Talk to your healthcare provider if you think you may have mold allergies. You’ll need to have your medical history ready, including details of when and where you get symptoms. They may suggest a skin prick test or allergy blood test to help make a diagnosis.
The key to reducing allergy symptoms is avoiding exposure to mold. So check out these tips.
1. Don’t go down to the woods today: If it’s damp, you’re (almost) sure of mold allergy symptoms. Especially if you kick over piles of dead leaves or make a den out of fallen branches. Try to avoid the countryside during harvest too, especially if it’s clear and windy when mold counts are likely to be high. And stay away from buildings where cereal or hay is stored.
2. Be careful with that green thumb: Keep houseplants to a minimum and change the soil regularly. If mold allergy symptoms are bothering you, wear a mask to do any gardening. And get someone else to turn the compost and spread it when the time comes.
3. Don’tbring mold indoors: Outdoor clothes and shoes can trap mold spores. Store them near the door so you don’t carry allergens into your living spaces. Avoid keeping firewood in a damp shed. Chances are it’ll get damp too and we know what that means.

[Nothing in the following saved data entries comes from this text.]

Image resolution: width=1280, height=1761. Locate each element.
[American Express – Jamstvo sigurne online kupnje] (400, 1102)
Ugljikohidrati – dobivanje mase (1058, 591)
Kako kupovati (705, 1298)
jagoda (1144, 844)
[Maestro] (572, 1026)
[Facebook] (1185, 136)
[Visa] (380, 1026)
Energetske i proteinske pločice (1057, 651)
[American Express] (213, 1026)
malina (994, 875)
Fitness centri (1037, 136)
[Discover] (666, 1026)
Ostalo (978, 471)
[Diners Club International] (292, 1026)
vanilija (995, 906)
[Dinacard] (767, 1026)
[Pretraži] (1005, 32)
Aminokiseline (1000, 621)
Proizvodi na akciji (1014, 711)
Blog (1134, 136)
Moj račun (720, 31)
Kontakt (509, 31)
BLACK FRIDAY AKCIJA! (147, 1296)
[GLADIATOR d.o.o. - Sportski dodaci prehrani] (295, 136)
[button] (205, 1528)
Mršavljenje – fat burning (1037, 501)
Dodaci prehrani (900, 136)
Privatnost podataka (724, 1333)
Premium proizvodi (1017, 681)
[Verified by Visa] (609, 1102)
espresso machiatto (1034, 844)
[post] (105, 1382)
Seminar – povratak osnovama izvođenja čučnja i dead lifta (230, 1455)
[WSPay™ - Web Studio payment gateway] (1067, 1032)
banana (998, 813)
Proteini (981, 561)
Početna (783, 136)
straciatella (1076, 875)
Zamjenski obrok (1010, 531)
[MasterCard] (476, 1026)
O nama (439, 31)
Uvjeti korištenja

4. Monitor your home’s humidity: Buy a hygrometer to measure your indoor humidity levels. Anything between 30% and 45% is fine. Above 50% creates a breeding ground for fungi. Central air-conditioning or using a dehumidifier regularly can help bring humidity down. Just remember to clean the filters.
5. Ventilate well to reduce mold: Use an exhaust fan in areas where there may be excess moisture. Like the kitchen, bathroom and laundry room (if you’ve got one). Open windows and close internal doors when cooking or washing to stop steam escaping to other rooms.

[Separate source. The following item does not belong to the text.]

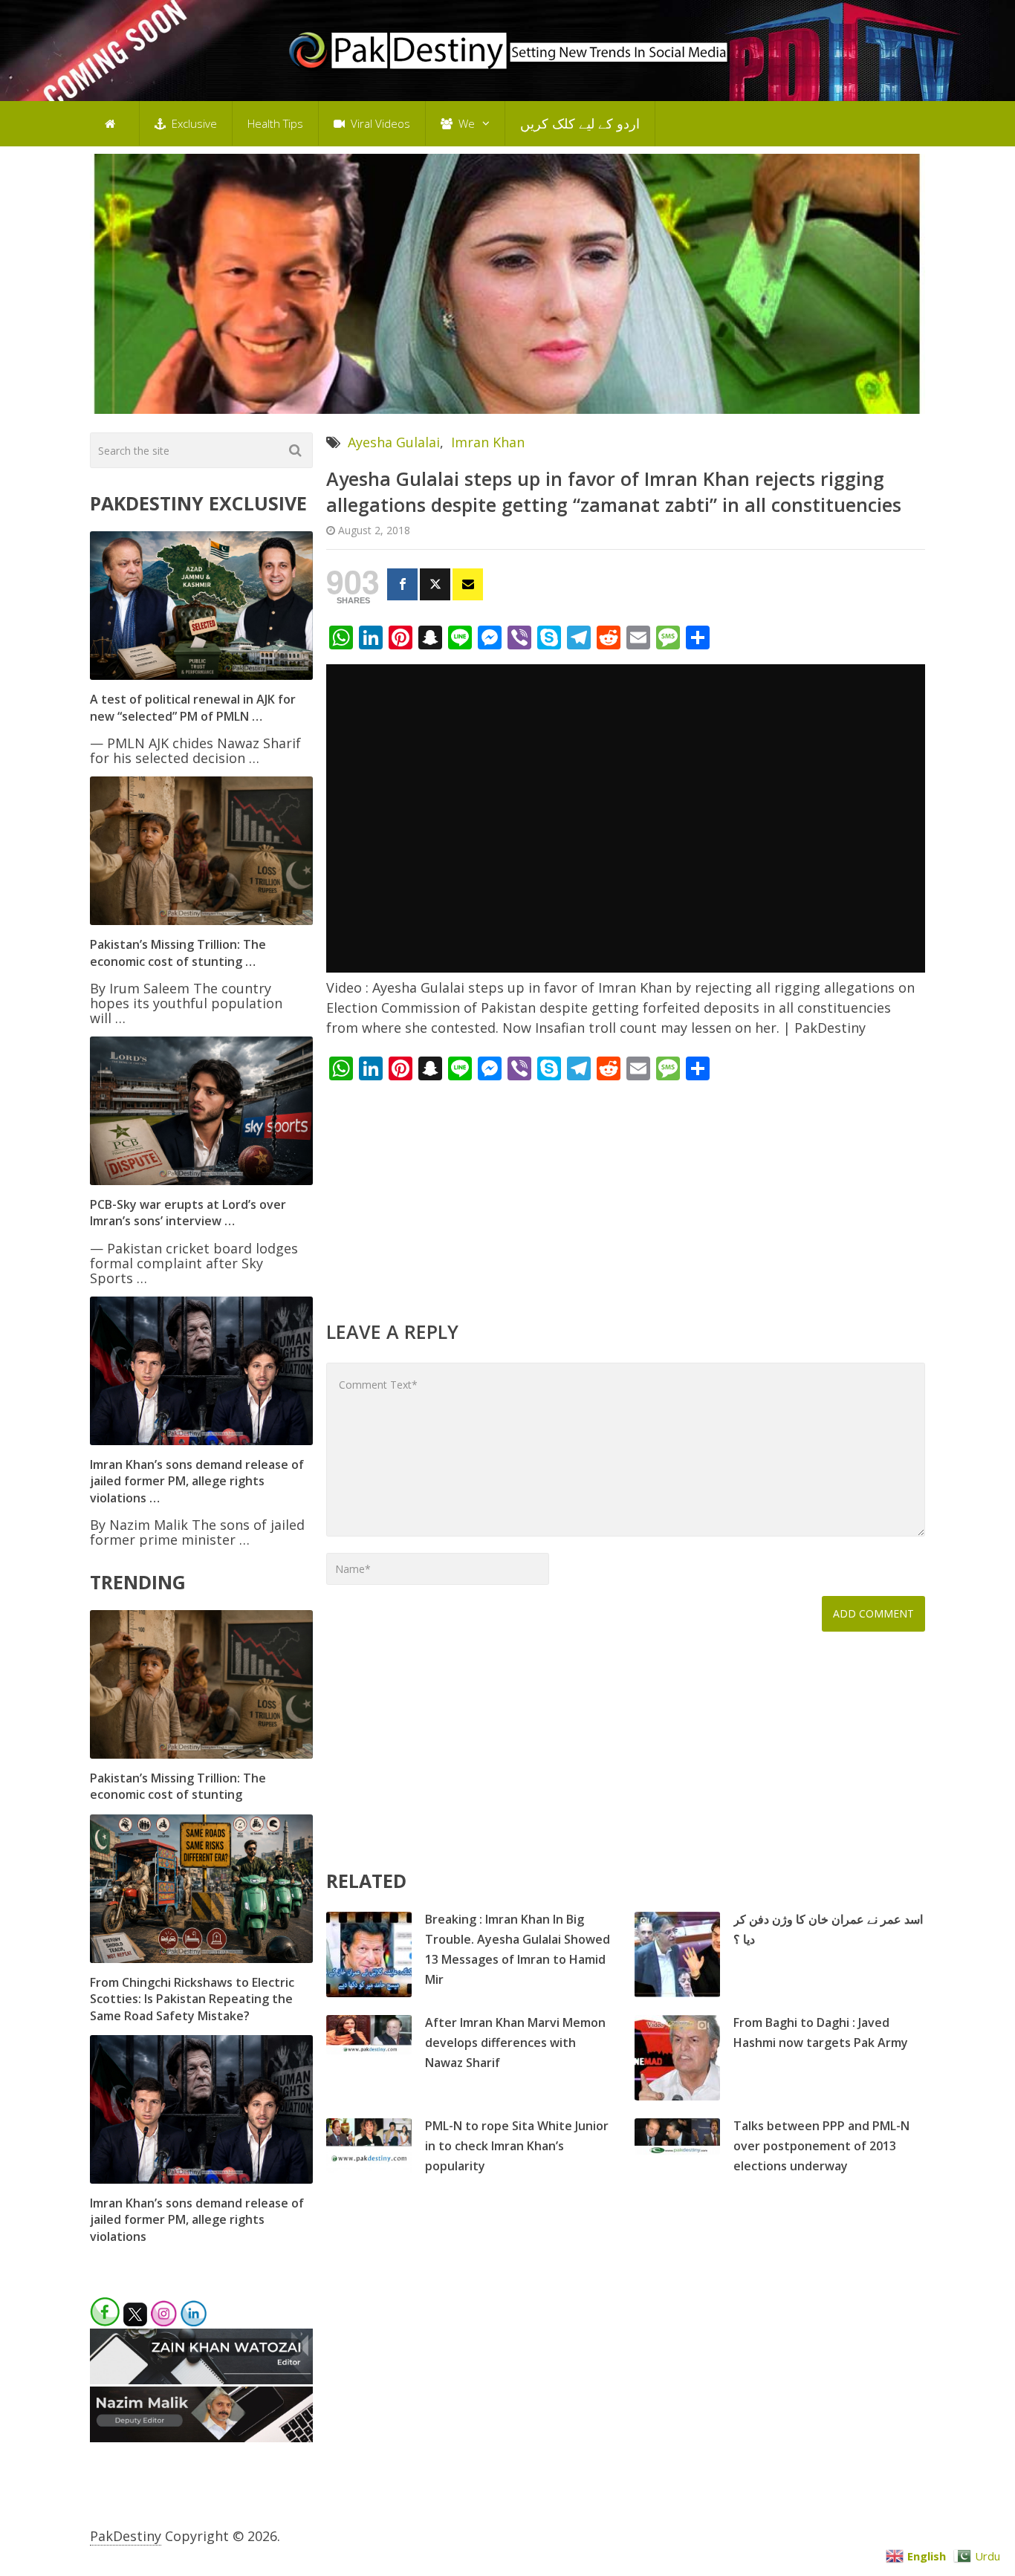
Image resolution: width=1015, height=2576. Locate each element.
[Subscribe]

6. Look for leaks and fix them: Plumbing leaks can create damp areas on walls and ceilings, and places you can’t see like inside cupboards. So fix problems before molds grow. If it’s too late, strip the wallpaper and repair. Leaky roofs are prime targets for mold. And rain gutters can fill up with rotten leaves and other debris causing yet more leaks – so keep them clear. All this can help prevent mold growth.
7. Clean moldy hot spots: That means fridge, dishwasher and washing machine seals; refrigerator drip-pans; window frames; the walls behind kitchen units and cupboards; the grout between bathroom tiles. You can remove mold with soap and water, standard cleaning products or a diluted bleach solution. Make sure you open windows and doors for fresh air if you’re using bleach. And wear gloves and eye protection.
Let’s be honest, some of these tips to reduce mold are a chore and others feel like it too. But mold exposure can affect sleep, make you snore and cause day time drowsiness even if you don’t have allergies. So keeping it out of your home could have other benefits too.
Simple guide to
kids’ allergy medicine
There are natural remedies you can try before taking medication for mold allergies. Stuck in a damp basement? Get yourself a nasal douche. Rinsing your nasal passages with saline will help to clear irritants. This may reduce allergy symptoms.
If these drug-free treatments aren’t effective enough you can try the symptom-relieving medications. Antihistamine and corticosteroids are available as over-the-counter or with a prescription. They come as tablets, liquids, nasal sprays and eye drops. Some nasal sprays combine corticosteroid and antihistamine. A decongestant may be helpful too. Ask your pharmacy or healthcare provider for advice on mold allergy medicines.
There is a type of treatment that can provide long-term relief from some allergies. It’s not a cure but immunotherapy can change the way you react to an allergen.
Treatment involves giving you repeated tiny doses of your trigger over three to five years. The results vary but the aim is for you to have much milder if any symptoms by the end.
Immunotherapy is not available for every mold allergy. But research suggests similarities between closely-related molds might make it applicable to people allergic to other species too.